Landgerichtsrat Karsten wurde als Untersuchungsrichter mit der Aufklärung des Falles betraut. Karsten war ein erfahrener Richter, der in seinem Leben bis ins fünfte Jahrzehnt schon vielerlei unter den Händen gehabt hatte. Er galt in eingeweihten Kreisen als kluger Kopf und geschulter Logiker, obwohl sein Äußeres, eine beginnende Beleibtheit und sein joviales Wesen auf eine gewisse Harmlosigkeit schließen ließen. Man rühmte ihm nach, er habe die schöne Gabe, eine harte Pflicht menschlich zu umkleiden; er war übrigens auch Junggeselle und ging in seinem Dienst völlig auf.

Die Obduktion der Leiche Doktor Eggebrechts förderte nichts wesentlich Neues zu Tage. Er war ohne Zweifel von fremder Hand getötet worden. Es handelte sich um einen Nahschuß, Augenbrauen und Wimpern waren unverkennbar angesengt. Wie der Polizeiarzt vermutet hatte, steckte das Geschoß innen in der Schädeldecke. Es war ein Nickelmantelgeschoß von Kaliber 6,5 mm, nach dem Urteil des Schießsachverständigen aus einem Browning bester Konstruktion abgefeuert. Eine Kugel aus einem der üblichen billigen Revolver hätte diese Durchschlagskraft nicht gehabt.

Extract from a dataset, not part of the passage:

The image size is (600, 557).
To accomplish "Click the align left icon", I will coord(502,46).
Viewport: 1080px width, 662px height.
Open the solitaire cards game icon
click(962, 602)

Die Richtung des Schußkanals und der Einschuß stellten einen Selbstmord, abgesehen davon, daß keine Waffe bei dem Toten gelegen hatte, als durchaus unwahrscheinlich hin.

Die Leiche wurde darauf vom Gericht freigegeben und auf Kosten der Anstalt eingeäschert. Ein Berg von Blumen bedeckte den Sarg, Palmenzweige von der Anstalt und von Kollegen und mit Farben einer studentischen Verbindung, Kränze von Menschen, denen er als Arzt geholfen hatte, ein großer Lorbeerkranz, auf dessen Schleife zu lesen war: »Letzter Gruß« und von dem man sagte, daß er von einer Krankenschwester sei, die unter ihm gearbeitet hatte und von dem jähen Ende so erschüttert war, daß sie sich außerstande fühlte, an der Feier teilzunehmen. Aber sie war nicht die einzige, die dem Toten ehrlich nachtrauerte.

Er war nach aller Ueberzeugung ein netter, harmloser Mensch gewesen, offen, natürlich und ohne jeden Dünkel auch dem letzten Angestellten gegenüber, wenn auch festgestellt werden mußte, daß er zu niemand in ein engeres kameradschaftliches Verhältnis getreten und seelischer Annäherung gegenüber recht zurückhaltend gewesen war.

Von Verwandten des Toten wußte man nichts. Die Amtsblätter brachten einen Aufruf an die Erben, und es blieb abzuwarten, ob er Erfolg haben werde.